A case-control study suggested that there was no significant difference in non-relapse mortality, 2-year disease-free survival and OS between HIV-positive and HIV-negative NHL patients who received ASCT. That is to say, HIV status does not influence the long-term outcome of ASCT for NHL [31]. Autologous stem cell transplantation during first CR after intensive induction therapy is a feasible solution to improve the PBL outcome [32]. Infusional EPOCH with subsequent consolidation ASCT in the eligible patients was recommended for treating HIV-associated PBL [33]. The European Society for Blood and Marrow Transplantation registry reported 24 PBL patients who underwent ASCT. Those who were autografted in CR showed a significantly decreased relapse risk and overall mortality risk [34]. ASCT warrants to be further investigated as first-line consolidation and salvage therapy for both HIV-positive and negative PBL patients especially in the absence of effective therapeutic options [35]. Nishi et al. reported that an HIV-negative woman with chemotherapy-refractory PBL had disease-free survival of more than 18 months after umbilical cord stem cell transplantation (UBSCT) [36].
PRDM1 gene mutation was frequently found in PBL and greatly augmented the oncogenicity of the MYC gene to enhance the proliferative activity by inducing MYC translocation or amplification. In a sense, PRDM1 mutations can be genetically regarded as a second hit in PBL and may become a therapeutic target in the future [37]. A recent study found that CD30 expression was pronounced in PBL tissue and will become a target with the potential use of brentuximab vedotin [38].
There were several inevitable defects in our study mainly owing to the inherent drawbacks of the SEER database. Firstly, the SEER registry is a population-based registry and does not record some important individual information, such as ECOG-PS, IPI, tumor size, immunohistochemistry results, FISH results, cytogenetic abnormalities, virus infection status and lactate dehydrogenase (LDH). Secondly, information concerning comorbidities, disease progression and relapse was not documented. Thirdly, the specific drug dosage and radiation dose were not recorded in the SEER database. Whether PBL patients received ASCT was unknown from the SEER. What is more, dates of information retrieval spanned a long period of time, which witnessed the variations in diagnostic criteria and the advancement of therapeutic approaches. The high heterogeneity of PBL cannot be neglected as well. Lastly, research on patients from our institution involved a small sample size due to the scarcity of PBL.
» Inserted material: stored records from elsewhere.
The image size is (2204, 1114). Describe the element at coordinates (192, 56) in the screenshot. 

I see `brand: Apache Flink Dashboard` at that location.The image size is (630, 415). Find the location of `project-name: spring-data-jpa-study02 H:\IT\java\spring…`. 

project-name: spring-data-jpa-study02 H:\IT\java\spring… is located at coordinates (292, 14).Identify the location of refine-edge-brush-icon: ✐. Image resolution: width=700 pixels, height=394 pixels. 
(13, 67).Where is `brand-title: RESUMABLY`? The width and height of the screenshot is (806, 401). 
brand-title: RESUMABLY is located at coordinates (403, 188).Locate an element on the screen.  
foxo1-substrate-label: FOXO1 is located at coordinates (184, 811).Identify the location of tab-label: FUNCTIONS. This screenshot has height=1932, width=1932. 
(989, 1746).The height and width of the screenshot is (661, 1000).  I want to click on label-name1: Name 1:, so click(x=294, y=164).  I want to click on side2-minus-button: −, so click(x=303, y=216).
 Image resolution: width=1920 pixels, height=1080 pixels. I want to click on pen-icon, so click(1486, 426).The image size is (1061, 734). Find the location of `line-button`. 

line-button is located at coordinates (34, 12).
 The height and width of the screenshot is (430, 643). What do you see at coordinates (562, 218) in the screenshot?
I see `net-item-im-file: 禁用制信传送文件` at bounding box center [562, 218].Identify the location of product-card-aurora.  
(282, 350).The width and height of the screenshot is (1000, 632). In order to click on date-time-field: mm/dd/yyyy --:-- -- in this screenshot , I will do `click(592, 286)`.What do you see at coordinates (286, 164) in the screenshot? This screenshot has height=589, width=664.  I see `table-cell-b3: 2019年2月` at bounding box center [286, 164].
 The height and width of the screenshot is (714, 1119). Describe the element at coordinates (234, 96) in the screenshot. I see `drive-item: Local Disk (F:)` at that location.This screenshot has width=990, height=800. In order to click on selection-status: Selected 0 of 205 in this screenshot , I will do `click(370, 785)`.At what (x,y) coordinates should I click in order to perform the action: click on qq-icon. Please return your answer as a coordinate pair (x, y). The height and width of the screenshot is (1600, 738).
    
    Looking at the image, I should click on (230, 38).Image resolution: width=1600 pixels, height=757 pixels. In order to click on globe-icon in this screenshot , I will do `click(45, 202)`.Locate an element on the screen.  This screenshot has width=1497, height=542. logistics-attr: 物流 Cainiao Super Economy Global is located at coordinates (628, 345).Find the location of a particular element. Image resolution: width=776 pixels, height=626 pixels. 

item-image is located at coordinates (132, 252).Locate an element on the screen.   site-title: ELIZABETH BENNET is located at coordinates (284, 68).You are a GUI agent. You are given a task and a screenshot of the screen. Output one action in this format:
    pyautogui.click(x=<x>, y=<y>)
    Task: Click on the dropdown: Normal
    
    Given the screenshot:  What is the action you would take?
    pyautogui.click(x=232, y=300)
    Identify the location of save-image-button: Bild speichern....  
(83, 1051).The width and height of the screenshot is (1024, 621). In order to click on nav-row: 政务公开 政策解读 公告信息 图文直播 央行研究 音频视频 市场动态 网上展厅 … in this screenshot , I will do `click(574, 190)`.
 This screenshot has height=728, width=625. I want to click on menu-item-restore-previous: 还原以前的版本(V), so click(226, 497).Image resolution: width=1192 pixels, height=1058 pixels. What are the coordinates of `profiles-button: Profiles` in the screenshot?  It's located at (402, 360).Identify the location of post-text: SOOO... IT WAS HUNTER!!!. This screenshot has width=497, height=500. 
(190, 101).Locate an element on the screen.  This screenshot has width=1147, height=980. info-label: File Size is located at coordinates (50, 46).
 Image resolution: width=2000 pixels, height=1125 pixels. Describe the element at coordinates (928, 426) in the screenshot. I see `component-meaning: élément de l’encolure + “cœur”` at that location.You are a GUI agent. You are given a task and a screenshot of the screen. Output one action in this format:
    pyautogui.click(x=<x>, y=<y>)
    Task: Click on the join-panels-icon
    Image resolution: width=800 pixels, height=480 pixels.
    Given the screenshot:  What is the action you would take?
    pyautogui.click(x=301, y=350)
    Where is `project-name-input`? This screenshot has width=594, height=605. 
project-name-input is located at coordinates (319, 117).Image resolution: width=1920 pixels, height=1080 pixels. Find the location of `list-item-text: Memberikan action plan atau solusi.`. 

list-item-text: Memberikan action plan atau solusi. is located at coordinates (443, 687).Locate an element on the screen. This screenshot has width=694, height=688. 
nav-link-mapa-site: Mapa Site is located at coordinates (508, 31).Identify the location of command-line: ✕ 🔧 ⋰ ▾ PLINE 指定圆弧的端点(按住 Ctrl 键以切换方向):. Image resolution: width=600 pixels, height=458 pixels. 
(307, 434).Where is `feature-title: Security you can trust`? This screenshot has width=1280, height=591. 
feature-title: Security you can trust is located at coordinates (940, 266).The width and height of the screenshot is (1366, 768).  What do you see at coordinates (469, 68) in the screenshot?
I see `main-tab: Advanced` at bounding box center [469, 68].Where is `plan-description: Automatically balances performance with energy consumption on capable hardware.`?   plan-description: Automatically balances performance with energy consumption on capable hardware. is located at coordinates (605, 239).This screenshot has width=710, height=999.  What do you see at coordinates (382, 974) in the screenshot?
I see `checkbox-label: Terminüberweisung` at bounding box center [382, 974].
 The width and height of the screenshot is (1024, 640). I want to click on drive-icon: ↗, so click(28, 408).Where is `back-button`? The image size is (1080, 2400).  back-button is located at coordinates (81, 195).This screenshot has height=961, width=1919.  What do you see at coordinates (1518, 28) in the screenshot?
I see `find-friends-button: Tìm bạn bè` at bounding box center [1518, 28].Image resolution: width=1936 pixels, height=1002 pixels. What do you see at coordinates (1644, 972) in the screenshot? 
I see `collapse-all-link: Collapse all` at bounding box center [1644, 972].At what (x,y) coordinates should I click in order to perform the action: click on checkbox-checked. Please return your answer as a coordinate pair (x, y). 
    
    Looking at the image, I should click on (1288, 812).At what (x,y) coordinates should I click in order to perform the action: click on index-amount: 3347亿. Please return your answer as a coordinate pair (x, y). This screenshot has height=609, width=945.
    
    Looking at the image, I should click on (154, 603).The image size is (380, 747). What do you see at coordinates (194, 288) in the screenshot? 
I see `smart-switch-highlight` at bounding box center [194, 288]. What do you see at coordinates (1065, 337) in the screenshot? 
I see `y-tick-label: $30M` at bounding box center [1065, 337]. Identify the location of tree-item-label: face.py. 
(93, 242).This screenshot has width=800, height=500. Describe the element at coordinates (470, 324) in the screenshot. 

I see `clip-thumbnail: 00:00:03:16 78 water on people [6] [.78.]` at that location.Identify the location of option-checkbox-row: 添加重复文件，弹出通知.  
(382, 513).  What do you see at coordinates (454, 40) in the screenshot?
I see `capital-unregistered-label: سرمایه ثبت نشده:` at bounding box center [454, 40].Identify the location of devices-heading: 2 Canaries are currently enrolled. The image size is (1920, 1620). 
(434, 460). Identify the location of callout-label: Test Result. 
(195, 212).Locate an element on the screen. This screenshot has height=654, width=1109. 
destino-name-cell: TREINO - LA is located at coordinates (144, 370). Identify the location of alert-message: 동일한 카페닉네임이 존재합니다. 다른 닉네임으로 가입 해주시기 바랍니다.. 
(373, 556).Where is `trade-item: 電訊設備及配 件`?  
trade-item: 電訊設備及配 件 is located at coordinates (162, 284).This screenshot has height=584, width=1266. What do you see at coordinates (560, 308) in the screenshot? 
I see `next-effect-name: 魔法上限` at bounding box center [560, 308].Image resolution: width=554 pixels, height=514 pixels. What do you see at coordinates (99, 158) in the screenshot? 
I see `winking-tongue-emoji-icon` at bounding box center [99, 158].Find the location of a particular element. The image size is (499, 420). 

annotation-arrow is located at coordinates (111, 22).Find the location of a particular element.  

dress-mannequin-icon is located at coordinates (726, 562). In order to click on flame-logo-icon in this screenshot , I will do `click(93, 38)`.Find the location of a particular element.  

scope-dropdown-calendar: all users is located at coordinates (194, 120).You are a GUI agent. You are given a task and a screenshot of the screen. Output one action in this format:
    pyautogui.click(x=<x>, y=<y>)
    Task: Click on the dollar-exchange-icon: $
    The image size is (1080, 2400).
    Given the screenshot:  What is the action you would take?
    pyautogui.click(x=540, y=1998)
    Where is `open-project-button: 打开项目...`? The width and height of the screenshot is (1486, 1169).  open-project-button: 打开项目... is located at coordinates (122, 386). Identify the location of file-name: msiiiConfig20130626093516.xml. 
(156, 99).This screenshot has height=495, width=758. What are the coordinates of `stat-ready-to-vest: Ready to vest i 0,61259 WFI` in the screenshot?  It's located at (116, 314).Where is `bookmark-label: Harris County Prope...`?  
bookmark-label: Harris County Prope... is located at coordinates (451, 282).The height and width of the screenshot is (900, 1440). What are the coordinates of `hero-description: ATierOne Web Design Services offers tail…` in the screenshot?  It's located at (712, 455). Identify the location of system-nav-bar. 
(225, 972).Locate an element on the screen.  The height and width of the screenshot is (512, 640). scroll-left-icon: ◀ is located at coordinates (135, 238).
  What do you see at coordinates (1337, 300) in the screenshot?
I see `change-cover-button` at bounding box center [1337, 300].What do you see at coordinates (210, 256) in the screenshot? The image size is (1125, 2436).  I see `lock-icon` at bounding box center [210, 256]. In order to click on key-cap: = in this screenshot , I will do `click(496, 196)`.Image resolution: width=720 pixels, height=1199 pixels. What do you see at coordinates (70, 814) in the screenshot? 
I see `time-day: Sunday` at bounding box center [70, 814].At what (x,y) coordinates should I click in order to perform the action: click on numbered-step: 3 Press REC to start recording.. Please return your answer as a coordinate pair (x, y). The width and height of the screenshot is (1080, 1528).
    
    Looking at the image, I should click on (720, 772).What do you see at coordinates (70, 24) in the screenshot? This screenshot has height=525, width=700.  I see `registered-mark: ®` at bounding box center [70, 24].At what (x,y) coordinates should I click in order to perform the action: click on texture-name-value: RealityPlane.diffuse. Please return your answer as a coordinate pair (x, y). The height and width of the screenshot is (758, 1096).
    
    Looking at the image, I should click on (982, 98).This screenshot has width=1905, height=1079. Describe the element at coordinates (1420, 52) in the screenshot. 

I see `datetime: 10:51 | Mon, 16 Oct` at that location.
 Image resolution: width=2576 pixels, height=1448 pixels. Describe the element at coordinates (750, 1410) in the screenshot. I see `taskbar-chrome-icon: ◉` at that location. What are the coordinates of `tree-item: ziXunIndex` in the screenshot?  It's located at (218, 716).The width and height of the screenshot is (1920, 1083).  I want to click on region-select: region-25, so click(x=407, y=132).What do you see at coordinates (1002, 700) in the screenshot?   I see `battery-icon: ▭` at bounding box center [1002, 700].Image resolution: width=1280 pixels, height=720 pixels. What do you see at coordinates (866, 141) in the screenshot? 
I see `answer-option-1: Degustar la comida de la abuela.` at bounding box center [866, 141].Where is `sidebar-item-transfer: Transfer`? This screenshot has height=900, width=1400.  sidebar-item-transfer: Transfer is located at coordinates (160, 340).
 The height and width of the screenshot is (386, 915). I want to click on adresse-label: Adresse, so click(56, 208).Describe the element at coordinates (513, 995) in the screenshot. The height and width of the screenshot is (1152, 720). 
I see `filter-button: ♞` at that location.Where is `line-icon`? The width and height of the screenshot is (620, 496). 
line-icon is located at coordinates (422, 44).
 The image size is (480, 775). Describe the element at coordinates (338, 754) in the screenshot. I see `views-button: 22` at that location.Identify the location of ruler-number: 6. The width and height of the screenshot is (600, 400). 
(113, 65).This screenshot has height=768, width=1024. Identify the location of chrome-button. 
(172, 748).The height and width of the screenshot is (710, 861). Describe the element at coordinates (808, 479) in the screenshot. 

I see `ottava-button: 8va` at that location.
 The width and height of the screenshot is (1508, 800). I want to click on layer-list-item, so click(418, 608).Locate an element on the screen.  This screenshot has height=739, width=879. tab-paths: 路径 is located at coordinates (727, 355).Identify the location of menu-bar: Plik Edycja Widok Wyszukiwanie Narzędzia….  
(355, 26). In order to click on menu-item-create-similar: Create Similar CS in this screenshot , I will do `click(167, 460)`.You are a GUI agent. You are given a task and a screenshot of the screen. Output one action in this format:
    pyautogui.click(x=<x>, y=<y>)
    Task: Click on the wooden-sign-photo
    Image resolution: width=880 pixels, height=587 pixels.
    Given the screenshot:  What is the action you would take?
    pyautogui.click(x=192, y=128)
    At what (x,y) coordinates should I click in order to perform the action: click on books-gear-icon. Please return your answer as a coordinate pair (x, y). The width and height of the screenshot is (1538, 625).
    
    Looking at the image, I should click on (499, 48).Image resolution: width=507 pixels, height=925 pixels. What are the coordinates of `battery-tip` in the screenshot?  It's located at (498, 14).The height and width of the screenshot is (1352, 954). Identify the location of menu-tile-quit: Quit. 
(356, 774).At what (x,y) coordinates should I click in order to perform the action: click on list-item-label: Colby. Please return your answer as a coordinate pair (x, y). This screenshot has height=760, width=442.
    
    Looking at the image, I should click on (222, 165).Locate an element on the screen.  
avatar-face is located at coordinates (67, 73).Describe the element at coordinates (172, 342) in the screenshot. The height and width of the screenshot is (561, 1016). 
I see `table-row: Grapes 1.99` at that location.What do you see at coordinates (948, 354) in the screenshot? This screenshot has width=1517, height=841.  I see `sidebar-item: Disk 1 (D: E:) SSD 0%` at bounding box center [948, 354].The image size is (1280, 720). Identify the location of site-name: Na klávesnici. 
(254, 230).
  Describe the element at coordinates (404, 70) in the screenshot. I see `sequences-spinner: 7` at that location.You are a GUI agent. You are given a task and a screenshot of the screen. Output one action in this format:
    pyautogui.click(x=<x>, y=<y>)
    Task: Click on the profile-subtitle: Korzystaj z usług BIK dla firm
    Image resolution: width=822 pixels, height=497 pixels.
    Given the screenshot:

In conclusion, PBL is an extremely rare and aggressive entity of B-cell NHL. Despite being initially reported in HIV-infected patients, PBL has also been identified in other immunocompetent patients. PBL has a male predilection. The cohort from the SEER database revealed that previous malignancy history, Ann Arbor stage, and therapeutic modality were independent prognostic factors. Bortezomib combined with DA-EPOCH may serve as an effective and frontline therapeutic regimen for PBL. Prospective clinical trials should also be further conducted to explore the efficacy and safety of novel agents including chimeric antigen receptor T cell (CAR-T) therapy, immune checkpoint inhibitors and other monoclonal antibodies for the treatment of PBL.